**WHAT IS NEEDED:**
Reproduce the part of the assignment operator thread that begins at the words "Of course, there" and stops after "that it's operator abuse.".

**SELECTED EXTRACT:**
Assignment operator

[Alan Ning]

I have a question on assignment operator.

People in my company likes to make their assignment operator const.

So we have

const A& operator=(const A& obSrc)


But everywhere online, I see

A& operator=(const A& obSrc)


What is the difference? They both seem to work just fine.

Thanks

.... Alan

 

[ondra.holub]

The only difference is that you cannot change result of assignment when
it is defined as const (that means, it may not be passed as non-const
parameter to any function). See example:

class A
{
public:
A() { }

A& operator=(const A& src) { return *this; }

void NonConstMethod() { }
};

void Fn(A& a)
{
}

class B
{
public:
B() { }

const B& operator=(const B& src) { return *this; }

void NonConstMethod() { }
};

void Fn(B& b)
{
}

int main()
{
A a1, a2;
(a2 = a1).NonConstMethod(); // It works (but who uses it this way?)
Fn(a2 = a1); // It works too and can be quite normal (but is not
necessary)

B b1, b2;
//(b2 = b1).NonConstMethod(); // It does not work
//Fn(b2 = b1); // It does not work too

b2 = b1;
b2.NonConstMethod();
Fn(b2);
}

 

[Frederick Gotham]

Alan Ning:

I have a question on assignment operator.

People in my company likes to make their assignment operator const.

So we have

const A& operator=(const A& obSrc)


But everywhere online, I see

A& operator=(const A& obSrc)


What is the difference? They both seem to work just fine.

The whole point of operator overloading is that you can get your own class
objects to behave like intrinsic types, e.g. add to them, dereference them,
array subscript them.

C++, however, gives you full control -- almost _too_ full control -- over
how you wish to implement an operator for your given class. For instance, I
can make the multiplication operator perform a division instead of a
multiplication:

MyClass &MyClass:perator*=(MyClass const &rhs)
{
some_member /= rhs.some_member;

return *this;
}

This is perfect OK... but is it good? Of course, you'd have no know the
requirements of the project and so forth to give a definitive answer, but
the general answer is: No, this is not good, it's operator abuse.

Let's look at the assignment operator. With normal types, you can do the
following:

int a,b,c,d,e,f,g=5;

a=b=c=d=e=f=g;

If you try this with your sample code which returns a "MyClass const&"
rather than a "MyClass&", then you'll get a compile error.

In my own opinion, the general view of this should be that it's operator
abuse -- i.e. it's not natural to not be able to perform multiple
assignments in the one statement.

Of course, there are umpteen bad programming styles out there which seem to
flourish, so if you like the bastardisation of returning a "MyClass
const&", then go for it.

My own opinion however is that it's operator abuse.

(But then again, one size doesn't fit all -- you may be writing a strange
class where you wouldn't want to allow multiple assignments, but of course,
this is the "odd-one-out" scenario).

**RAW DATA:**

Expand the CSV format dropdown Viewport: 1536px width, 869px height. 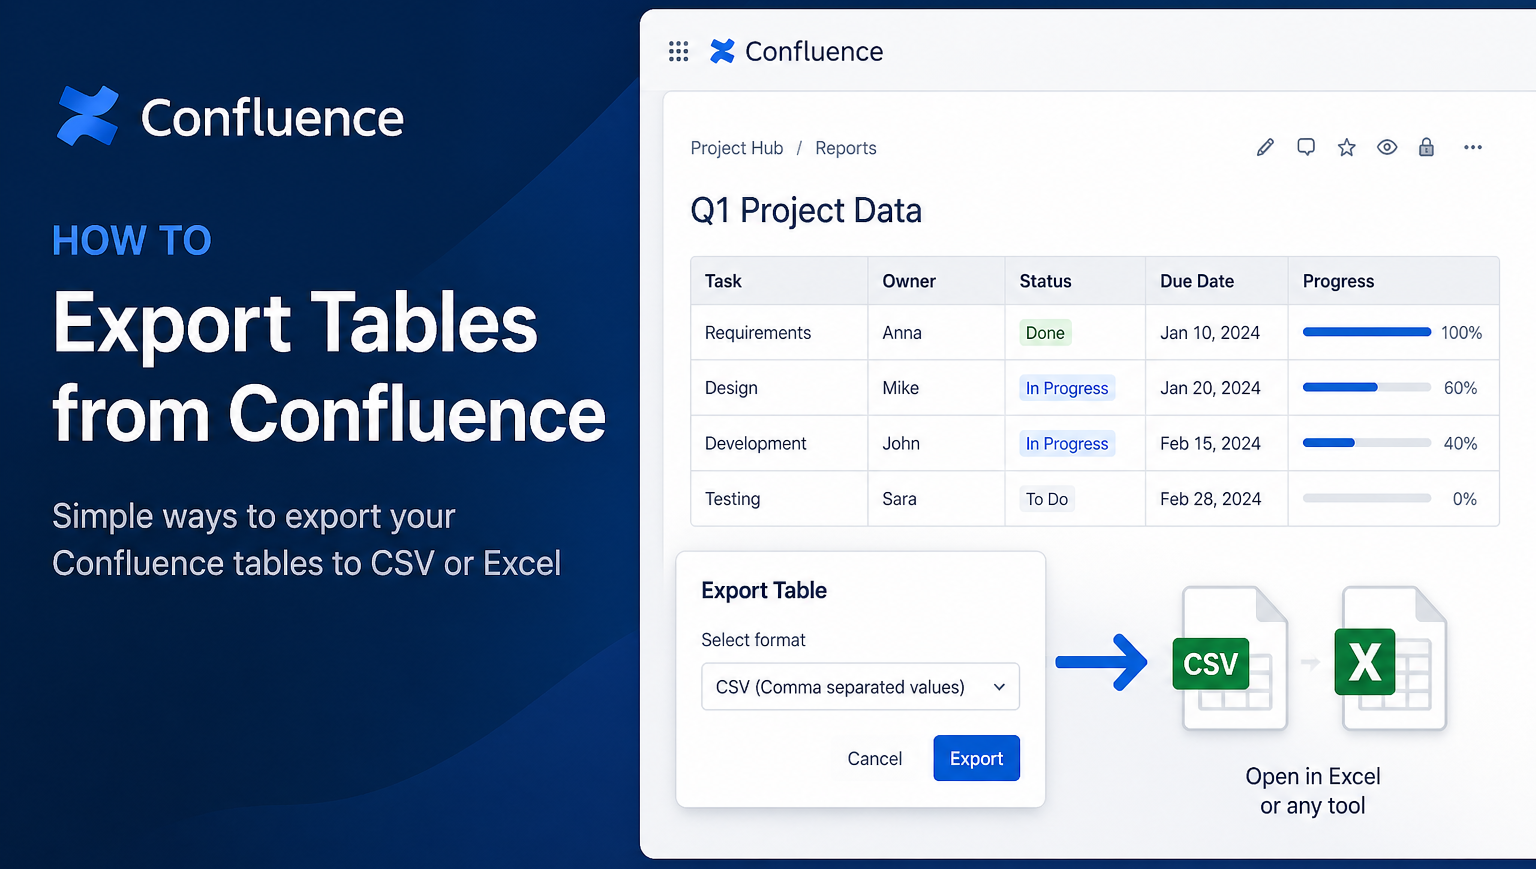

**RESPONSE:**
Of course, there are umpteen bad programming styles out there which seem to
flourish, so if you like the bastardisation of returning a "MyClass
const&", then go for it.

My own opinion however is that it's operator abuse.